Deze woorden illustreren de centrale positie van Friesland binnen het landelijke verzet van lokale overheden en maatschappelijke organisaties. Een demonstratieve bijeenkomst vorige week in de Grote Kerk in Leeuwarden trok ruim tweeduizend bezoekers. Er was plaats voor zeshonderd mensen, de rest volgde buiten via een groot scherm de oproep van de sprekers vanaf de kansel. Namens alle 31 gemeenten plus Provinciale Staten stelde Gerard Hemmes, woordvoerder asielbeleid van de Vereniging Friese Gemeenten en wethouder te Joure, twee eisen: «Het pardon is te beperkt en we willen, als lokale overheden, niemand op straat.» Directeur Vluchtelingenwerk Fryslân Klaas Harink zei: «Alle Friese gemeenten geven aan dat er breed verzet is. Dat is uniek. Wie nog een beetje zijn geschiedenis kent, weet dat er met Friesland niet te spotten valt. We hebben Grutte Pier gehad. Friezen zagen in de Tweede Wereldoorlog het verschil tussen recht en onrecht scherp. Ook nu is dat het geval. Friesland is in verzet. Nu, in 2004, staat Friesland weer symbool tegen onrecht. Eenvoudig omdat we die plannen met ons nuchtere boerenverstand niet kunnen vatten.»
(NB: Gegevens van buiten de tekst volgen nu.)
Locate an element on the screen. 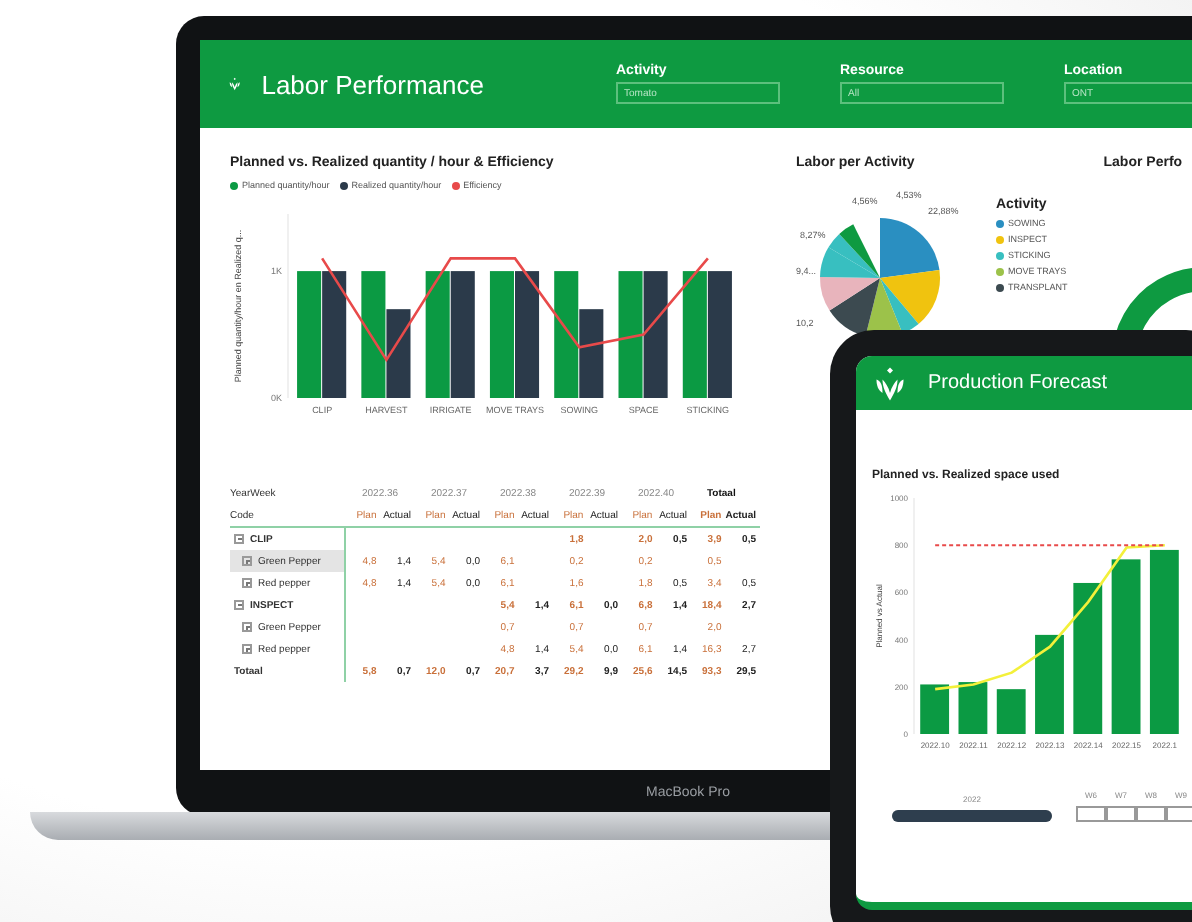 The width and height of the screenshot is (1192, 922). app-title: Production Forecast is located at coordinates (1018, 383).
De barmhartigheid van de Friese bevolking komt niet pas nu naar boven, nu het uur der waarheid voor duizenden uitgeprocedeerde asielzoekers is gekomen. Sinds de invoering van de nieuwe Vreemdelingenwet in 2000 zijn vluchtelingenorganisaties, kerken, scholen en particulieren nauw gaan samenwerken om in de bres te springen voor «schrijnende gevallen». Door de strenge wet en het opschonen van IND- dossiers werden in korte tijd steeds meer asielzoekers uit de centra gezet. Hierdoor nam de druk op de sociale omgeving ineens toe. Overal werden kleine stichtingen opgericht. Ieder dorp kreeg zijn eigen gevallen waarvoor vrijwilligers zich gingen inzetten: kleren, spullen, geld, medische hulp of een dak boven het hoofd in een particuliere woning, caravan of zomerhuisje.
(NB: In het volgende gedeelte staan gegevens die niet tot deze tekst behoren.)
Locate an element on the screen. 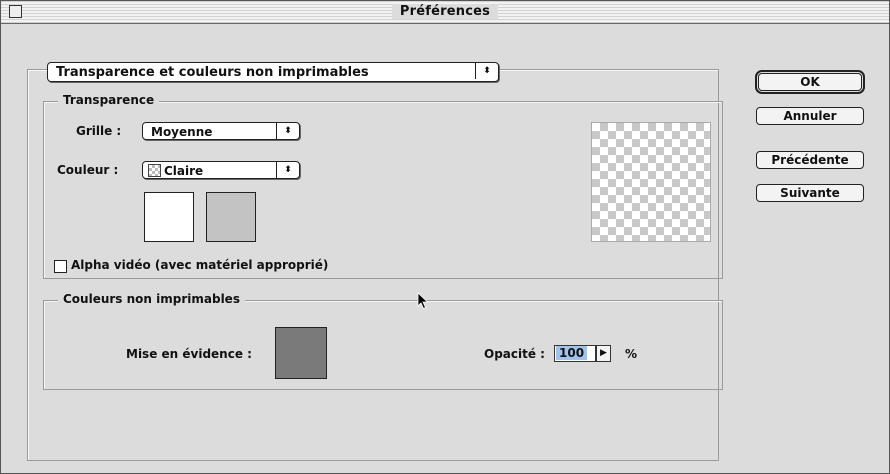 The width and height of the screenshot is (890, 474). grille-value: Moyenne is located at coordinates (182, 132).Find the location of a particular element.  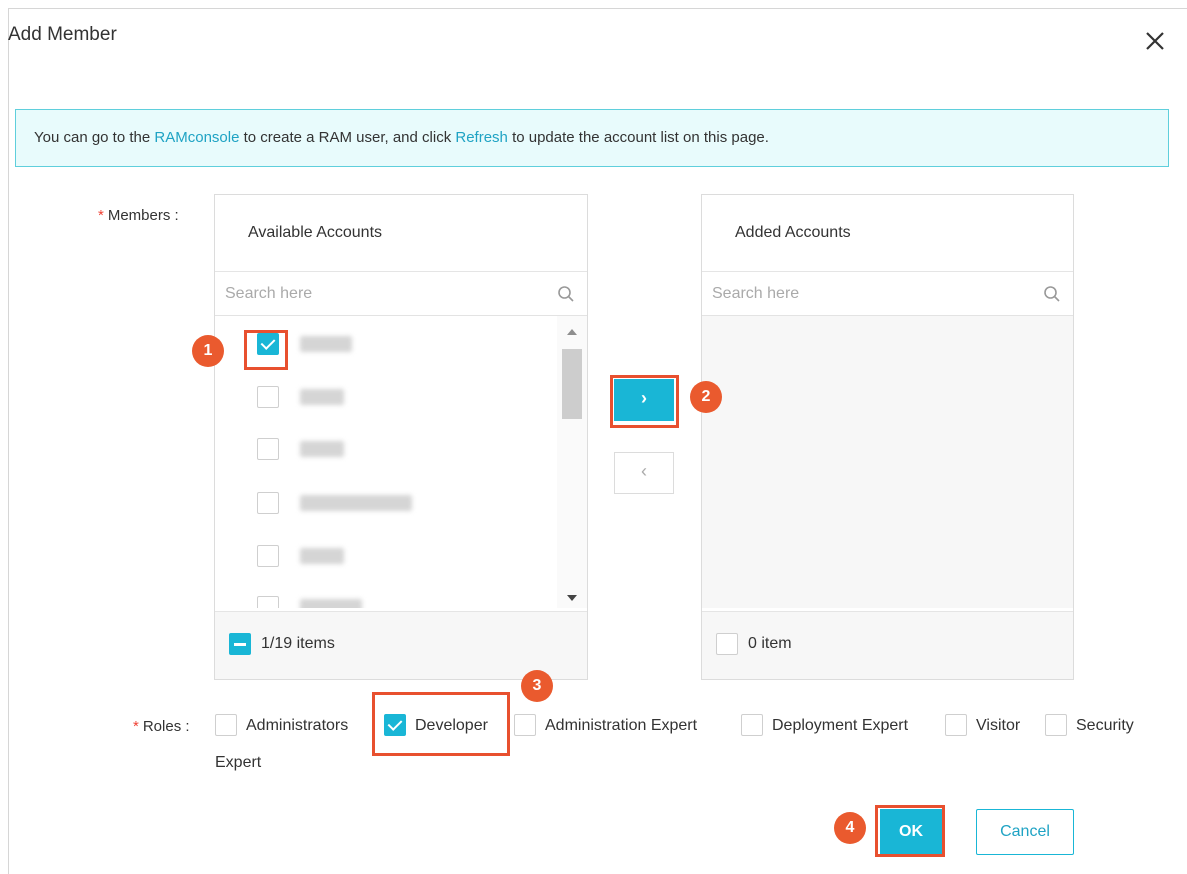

Deze houding liep dwars door geloofsovertuiging en politieke kleur heen, en door alle lagen van de bevolking: van rasechte Friese boeren tot Randstedelijke «import» en van academici tot bijstandstrekkers. Mensen die veel te lang in de procedure hebben gezeten (meer dan vijf jaar) en inmiddels ingeburgerd zijn geraakt, mogen niet het land uit worden gegooid. In de provincie was een netwerk van telefoonnummers ontstaan dat in werking trad zodra uitzetting van een afgewezen asielzoeker zich aandiende. Na een melding was noodopvang binnen een half uur geregeld.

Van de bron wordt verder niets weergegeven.